When checking for bias and fairness in machine learning models, we run calculations on data groups to measure fairness. Understanding how long these calculations take helps us plan and scale our work.

We want to know: how does the time to compute fairness metrics grow as the data size grows?

Scenario Under Consideration

Analyze the time complexity of the following code snippet.


# Assume data is a list of records with sensitive attribute and prediction
sensitive_groups = set(record['group'] for record in data)

for group in sensitive_groups:
    group_data = [r for r in data if r['group'] == group]
    positive_count = sum(1 for r in group_data if r['prediction'] == 1)
    total_count = len(group_data)
    fairness_metric = positive_count / total_count
    print(f"Group {group}: fairness metric = {fairness_metric}")

This code calculates a fairness metric for each sensitive group by filtering data and counting positive predictions.

Identify Repeating Operations

Identify the loops, recursion, array traversals that repeat.

  • Primary operation: Looping over each sensitive group and filtering the entire dataset for that group.
  • How many times: For each group, the entire dataset is scanned once to filter records.
How Execution Grows With Input

As the dataset grows, the filtering step repeats for each group, scanning all data each time.

Input Size (n)Approx.
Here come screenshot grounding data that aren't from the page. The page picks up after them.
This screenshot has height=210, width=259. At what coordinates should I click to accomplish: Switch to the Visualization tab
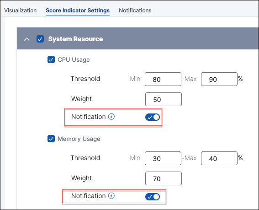(20, 11)
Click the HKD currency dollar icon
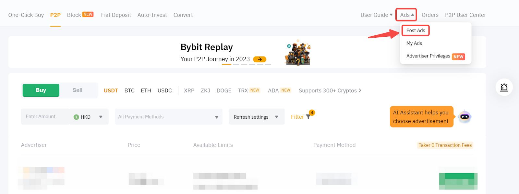Viewport: 519px width, 194px height. [x=76, y=117]
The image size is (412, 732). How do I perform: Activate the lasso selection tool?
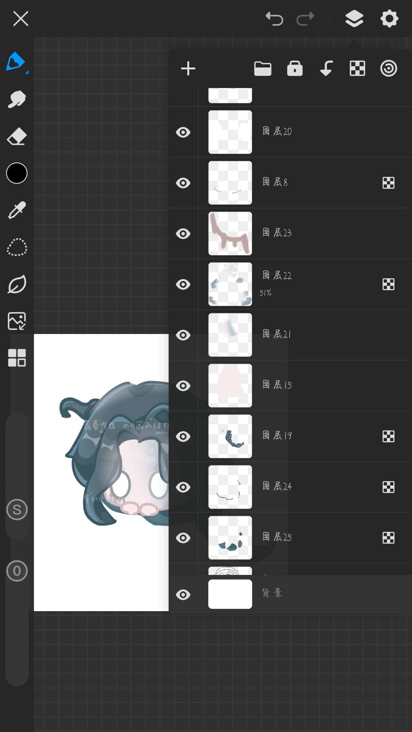tap(17, 247)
Operations
10Number of groups x 10 scans
100Number of groups x 100 scans
1000Number of groups x 1000 scans

Pattern observation: The total work grows roughly by the number of groups times the data size, so it grows faster as data or groups increase.

Final Time Complexity

Time Complexity: O(g x n)

This means the time to compute fairness metrics grows proportionally with both the number of groups and the size of the data.

Common Mistake

[X] Wrong: "Filtering data for each group is fast because groups are few, so it doesn't affect time much."

[OK] Correct: Even a few groups cause repeated full scans of the data, so time grows with data size multiplied by groups, which can be costly.

Interview Connect

Understanding how fairness metric calculations scale helps you design efficient checks in real projects. This skill shows you can think about both data and group sizes when working with fairness in machine learning.

Self-Check

"What if we pre-group the data once instead of filtering each time? How would the time complexity change?"

Practice

(1/5)
1. What is the main purpose of bias detection in machine learning models?
easy
A. To improve the speed of model training
B. To find unfair treatment or discrimination in model predictions
C. To increase the size of the training dataset
D. To reduce the cost of cloud computing resources

Solution

  1. Step 1: Understand bias detection context

    Bias detection focuses on identifying unfair or unequal treatment of different groups by a model.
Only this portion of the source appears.